Task to carry out> Revise the records below, swapping "Community" for "Forum" and keeping everything else the same. Omit the pictures from your answer.

(Screen grounding records)
-- Begin --

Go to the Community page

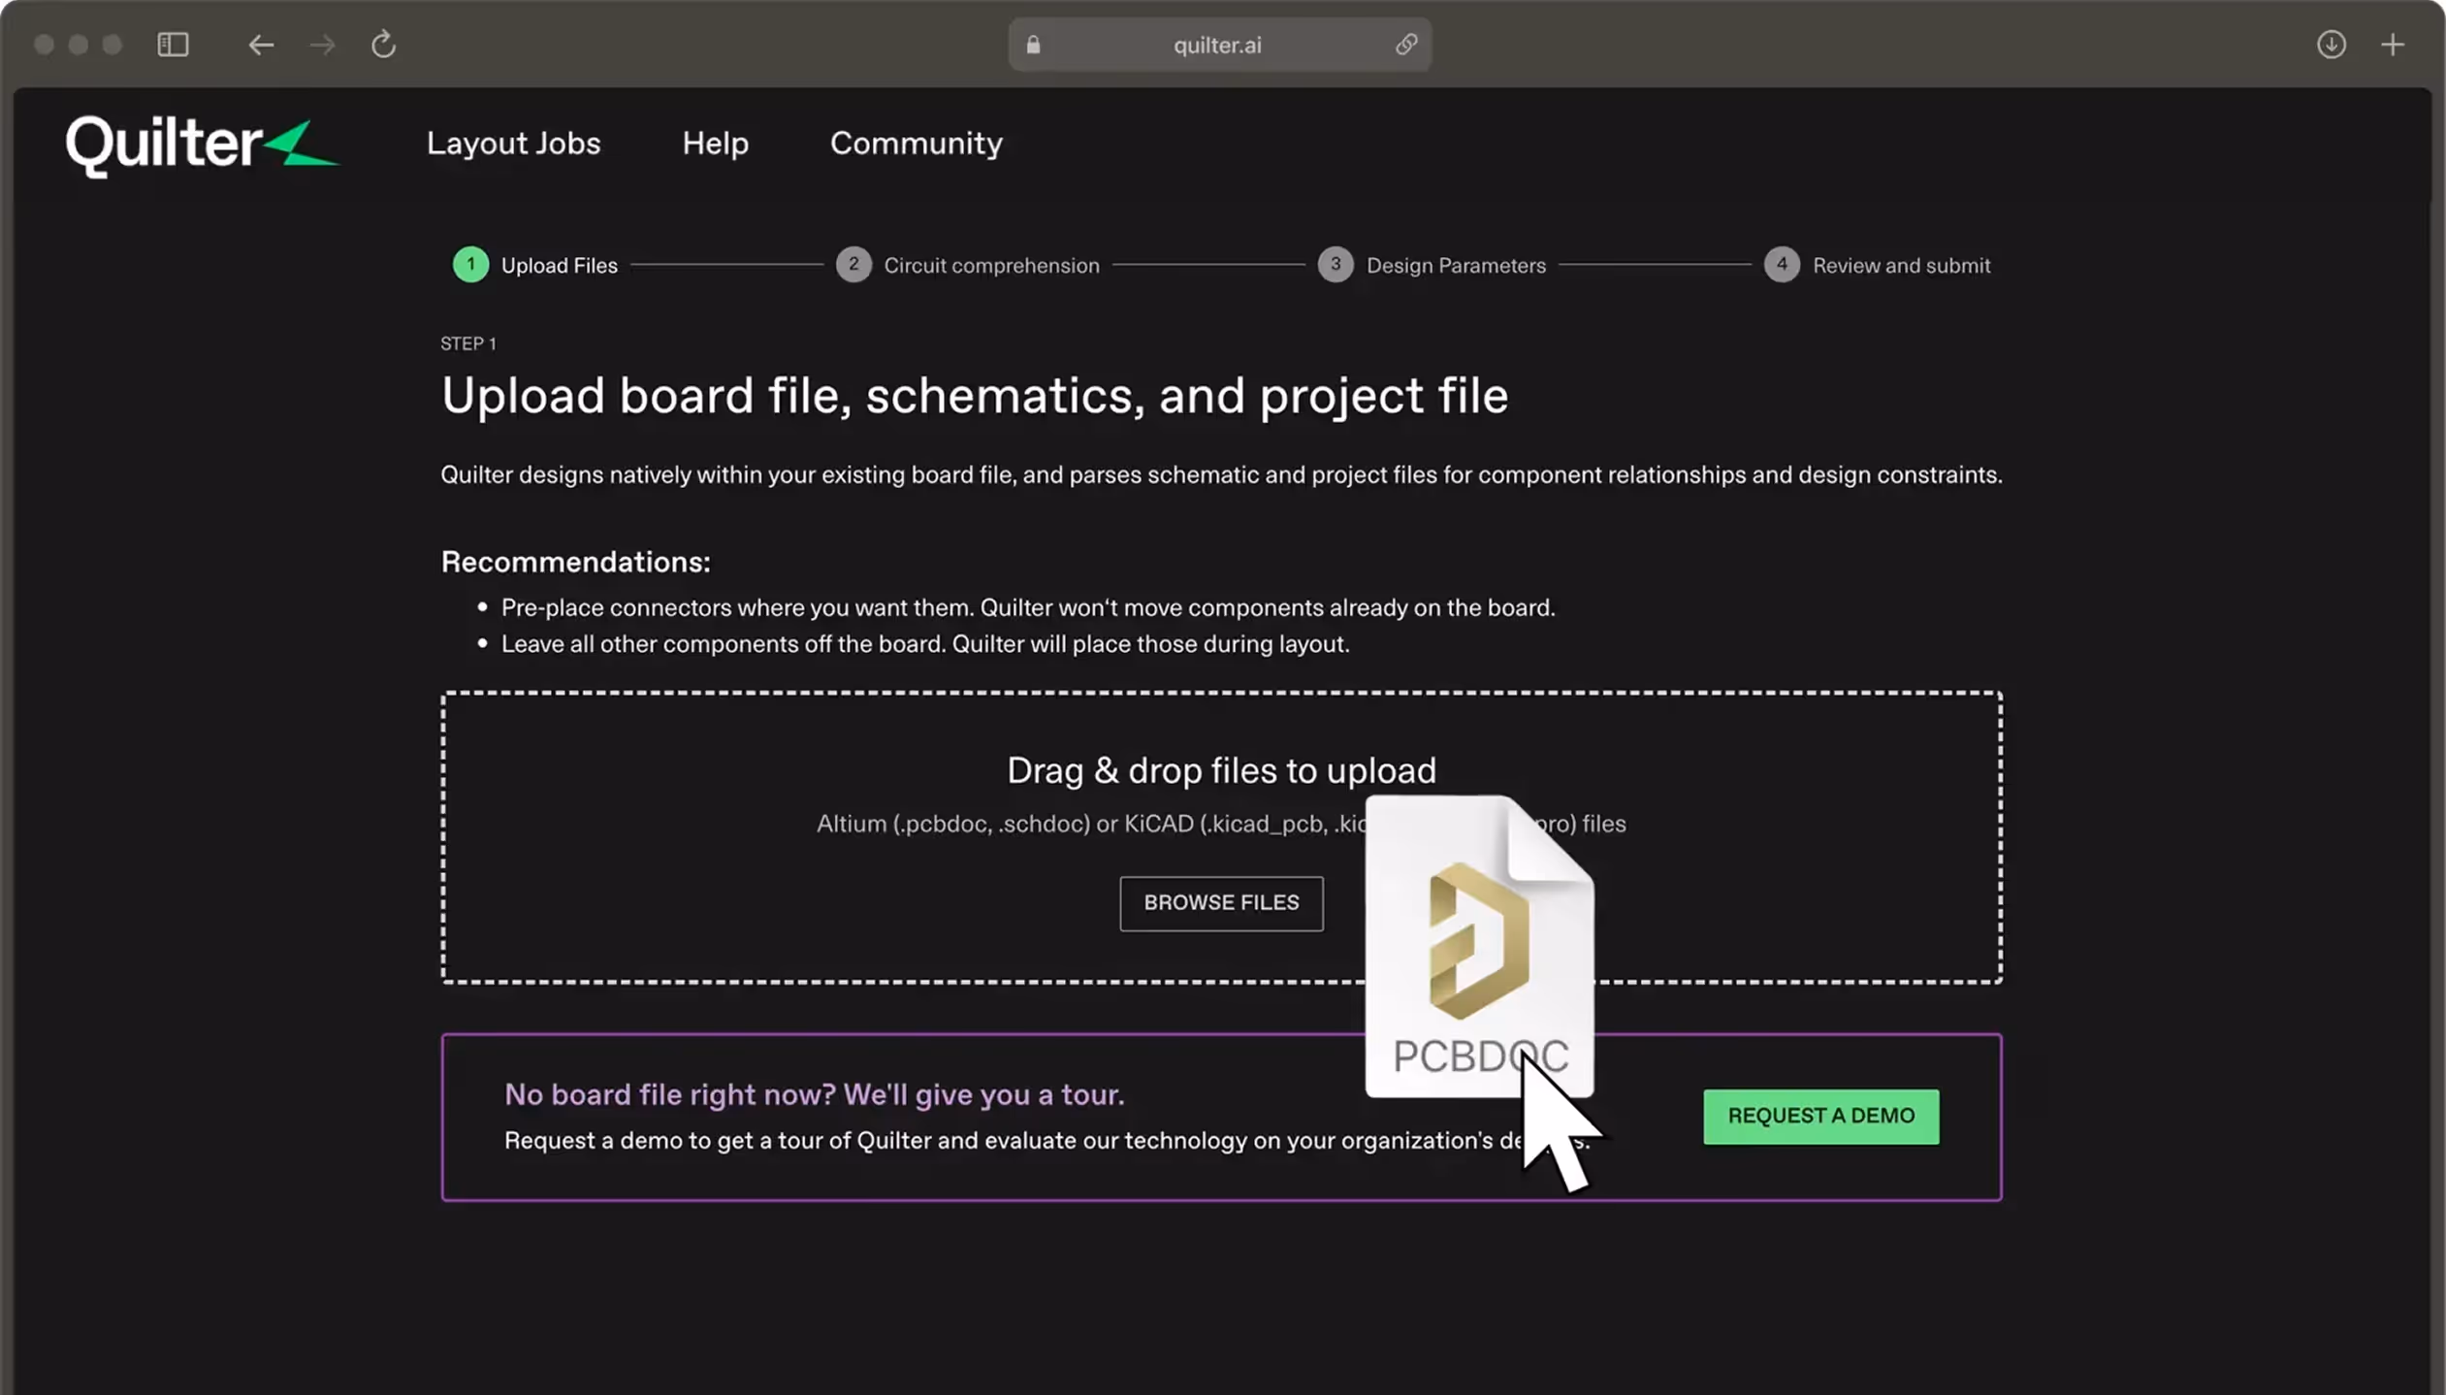click(x=916, y=144)
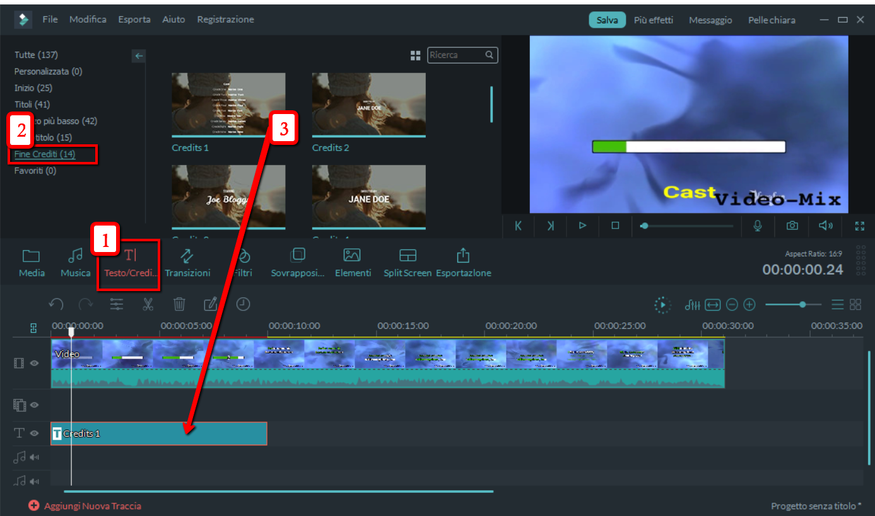The height and width of the screenshot is (516, 875).
Task: Select the Credits 2 thumbnail
Action: point(368,105)
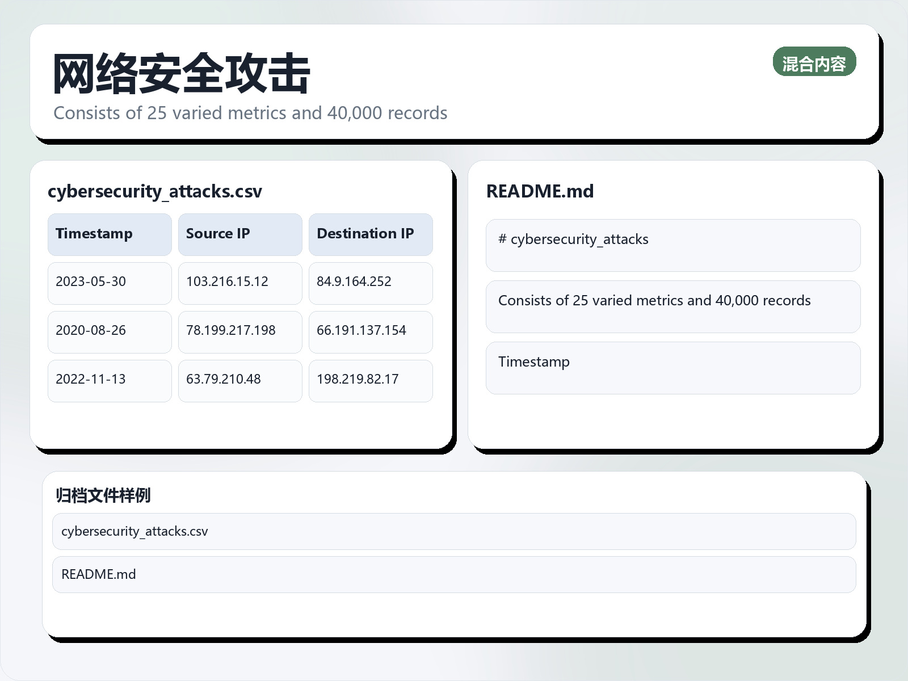
Task: Open README.md in 归档文件样例 list
Action: pos(454,574)
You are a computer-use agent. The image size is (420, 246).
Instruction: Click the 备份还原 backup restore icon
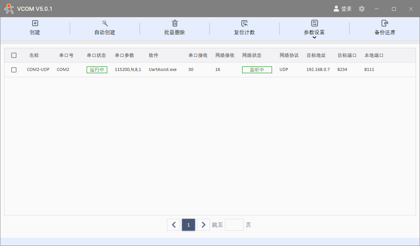click(385, 24)
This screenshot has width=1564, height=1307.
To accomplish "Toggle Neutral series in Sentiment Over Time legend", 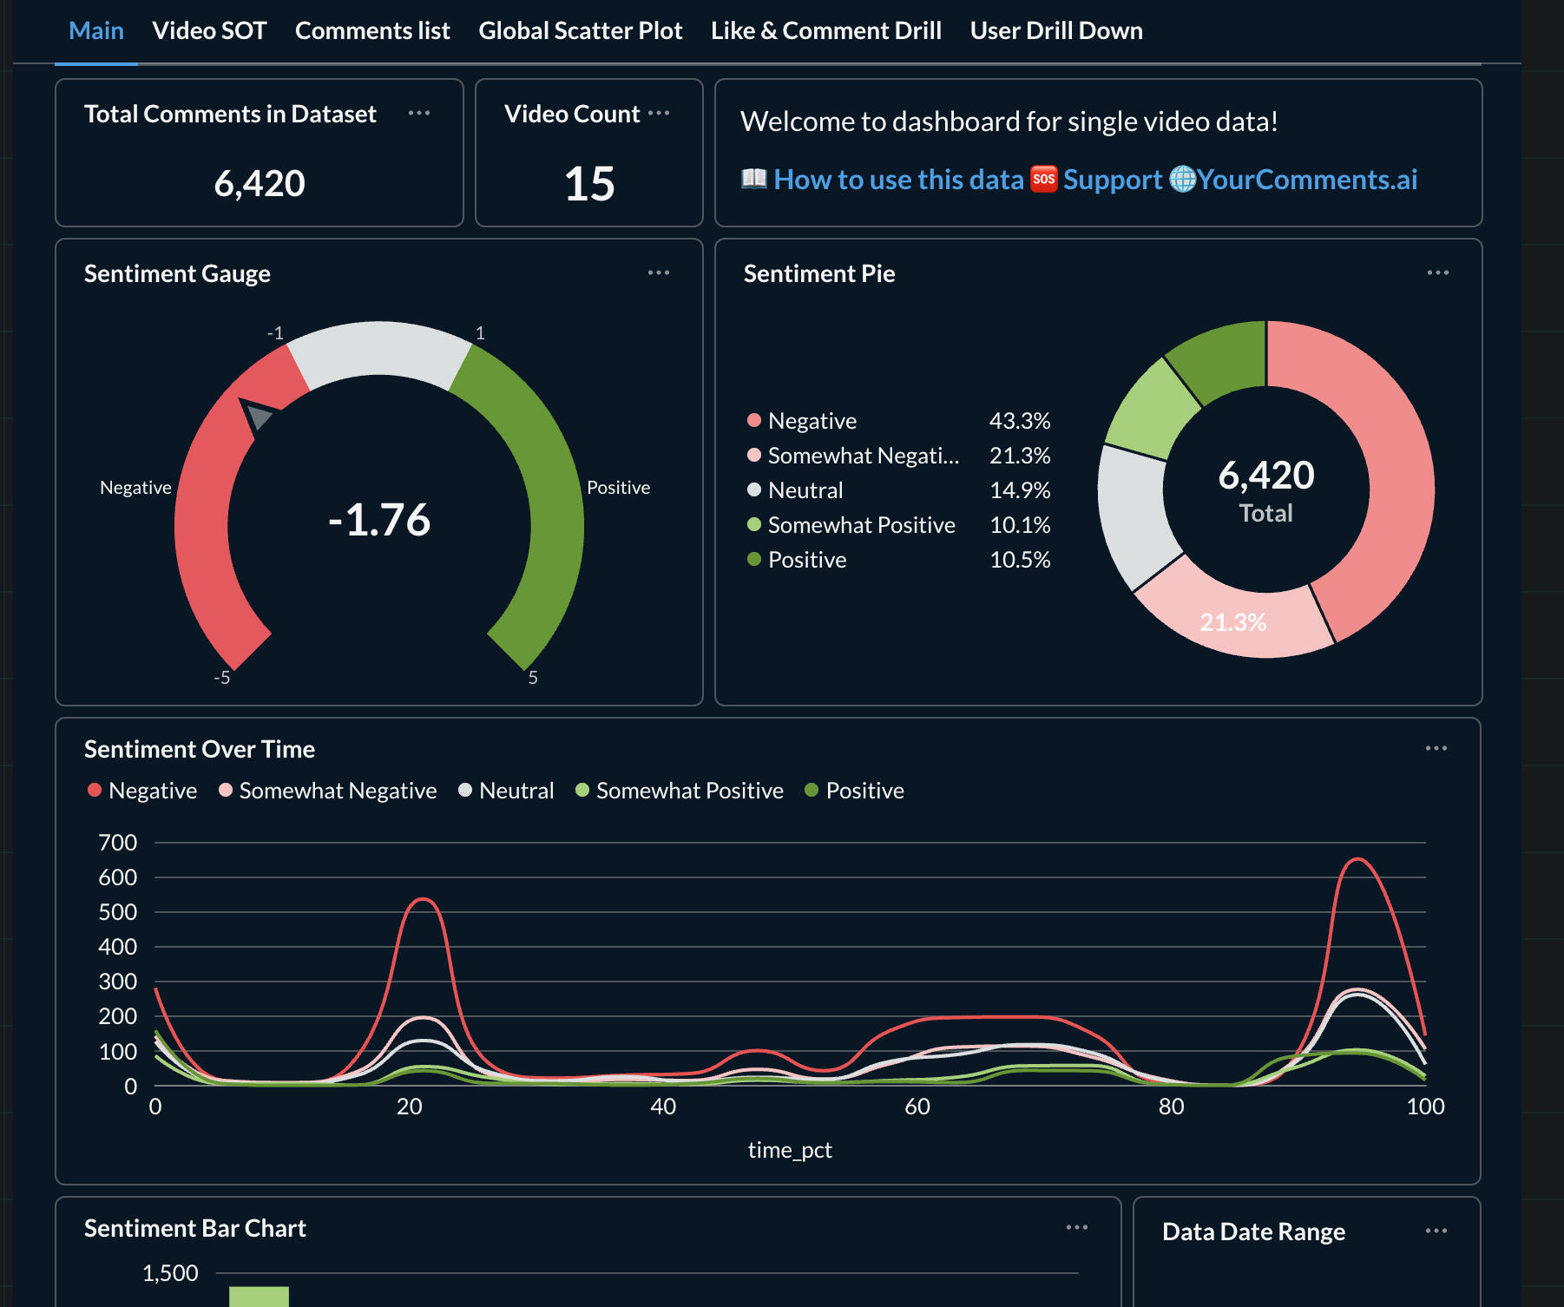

-- End --

The result>
Go to the Forum page

click(x=916, y=144)
The height and width of the screenshot is (516, 875).
Task: Select the Credits 2 thumbnail
Action: point(368,105)
Task: Open README.md in 归档文件样例 list
Action: pos(454,574)
You are a computer-use agent. The image size is (420, 246).
Instruction: Click the 备份还原 backup restore icon
click(385, 24)
This screenshot has width=1564, height=1307.
To accomplish "Toggle Neutral series in Sentiment Over Time legend", 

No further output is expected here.